On 23/10/2010 5:19 PM, Daniel Peebles wrote:
Just out of curiosity, why do you (and many others I've seen with similar proposals) talk about additive monoids? are they somehow fundamentally different from multiplicative monoids?
People usually use additive notation for commutative monoids, and multiplicative notation for generic monoids. It's a convention, nothing else. Otherwise, of course they are isomorphic.
When I was playing with building an algebraic hierarchy, I picked a "neutral" operator for my monoids (I actually started at magma, but it's the same thing) and then introduced the addition and multiplication distinction at semirings, as it seemed pointless to distinguish them until you have a notion of a distributive law between the two.

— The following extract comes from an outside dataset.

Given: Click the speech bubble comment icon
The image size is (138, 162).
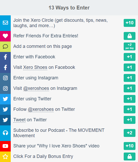Looking at the screenshot, I should coord(5,47).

How you do this really depends on what features you have for naming/renaming, how notions of inheritance/subtyping work, etc.
Having multiple names for structures which are, in fact, isomorphic, turns out to be really convenient when you want to combine the structures without duplicating declarations. Let me stress that again: 'really convenient'. Not required, manditory, or anything else like that.
Of course, all we really require is any Turing complete language. So if 'require' is the main criterion, we should all still be programming in assembler. There really is a reason we're having this discussion on the Haskell-cafe mailing list...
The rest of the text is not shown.